**Exercise instructions**:
From the entries below, count every line that contains the word "computer". Please give the number and nothing else.

**Material for this task**:
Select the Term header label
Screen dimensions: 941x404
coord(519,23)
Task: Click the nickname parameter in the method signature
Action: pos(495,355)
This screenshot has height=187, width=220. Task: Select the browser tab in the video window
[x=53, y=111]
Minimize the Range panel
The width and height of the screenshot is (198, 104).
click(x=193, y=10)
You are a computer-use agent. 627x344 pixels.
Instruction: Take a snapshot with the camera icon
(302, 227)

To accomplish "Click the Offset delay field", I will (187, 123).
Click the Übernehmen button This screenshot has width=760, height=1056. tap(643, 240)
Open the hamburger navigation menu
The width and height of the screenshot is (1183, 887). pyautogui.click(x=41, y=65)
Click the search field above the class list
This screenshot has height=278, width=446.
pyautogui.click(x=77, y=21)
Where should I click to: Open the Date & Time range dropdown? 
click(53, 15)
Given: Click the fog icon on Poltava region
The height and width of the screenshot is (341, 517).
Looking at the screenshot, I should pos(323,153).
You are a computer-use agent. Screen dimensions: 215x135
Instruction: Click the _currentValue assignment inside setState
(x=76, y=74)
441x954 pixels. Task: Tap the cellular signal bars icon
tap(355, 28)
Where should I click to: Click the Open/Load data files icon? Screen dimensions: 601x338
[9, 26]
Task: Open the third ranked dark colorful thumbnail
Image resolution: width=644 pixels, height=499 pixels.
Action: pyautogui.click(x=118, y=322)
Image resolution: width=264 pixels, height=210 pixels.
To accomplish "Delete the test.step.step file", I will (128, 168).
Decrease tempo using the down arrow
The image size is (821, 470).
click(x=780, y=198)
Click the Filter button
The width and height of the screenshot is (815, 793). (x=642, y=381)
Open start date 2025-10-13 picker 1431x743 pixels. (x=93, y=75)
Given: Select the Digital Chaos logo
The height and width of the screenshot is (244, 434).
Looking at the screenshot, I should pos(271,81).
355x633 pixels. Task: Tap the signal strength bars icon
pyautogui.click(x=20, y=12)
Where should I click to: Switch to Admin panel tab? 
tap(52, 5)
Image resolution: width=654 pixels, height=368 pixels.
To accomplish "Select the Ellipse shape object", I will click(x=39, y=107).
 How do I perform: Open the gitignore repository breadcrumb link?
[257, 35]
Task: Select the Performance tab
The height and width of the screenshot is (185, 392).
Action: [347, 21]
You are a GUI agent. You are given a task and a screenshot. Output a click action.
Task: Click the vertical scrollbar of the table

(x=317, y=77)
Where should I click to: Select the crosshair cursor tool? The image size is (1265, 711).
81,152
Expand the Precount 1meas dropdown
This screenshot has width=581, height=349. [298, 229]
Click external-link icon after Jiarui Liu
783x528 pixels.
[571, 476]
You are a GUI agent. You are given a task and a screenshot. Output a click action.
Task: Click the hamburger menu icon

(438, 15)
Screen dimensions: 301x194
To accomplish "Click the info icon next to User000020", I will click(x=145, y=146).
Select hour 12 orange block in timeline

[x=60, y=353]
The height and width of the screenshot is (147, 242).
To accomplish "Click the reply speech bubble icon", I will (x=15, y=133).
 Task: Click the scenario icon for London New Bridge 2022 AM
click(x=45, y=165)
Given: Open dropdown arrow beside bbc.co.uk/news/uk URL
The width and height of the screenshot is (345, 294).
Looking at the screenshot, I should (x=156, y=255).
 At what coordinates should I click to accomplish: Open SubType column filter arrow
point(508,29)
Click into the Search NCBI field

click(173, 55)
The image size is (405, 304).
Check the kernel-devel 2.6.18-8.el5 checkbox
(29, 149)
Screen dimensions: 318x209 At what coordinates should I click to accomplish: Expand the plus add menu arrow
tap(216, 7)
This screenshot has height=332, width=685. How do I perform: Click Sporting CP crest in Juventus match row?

**Task solution**:
2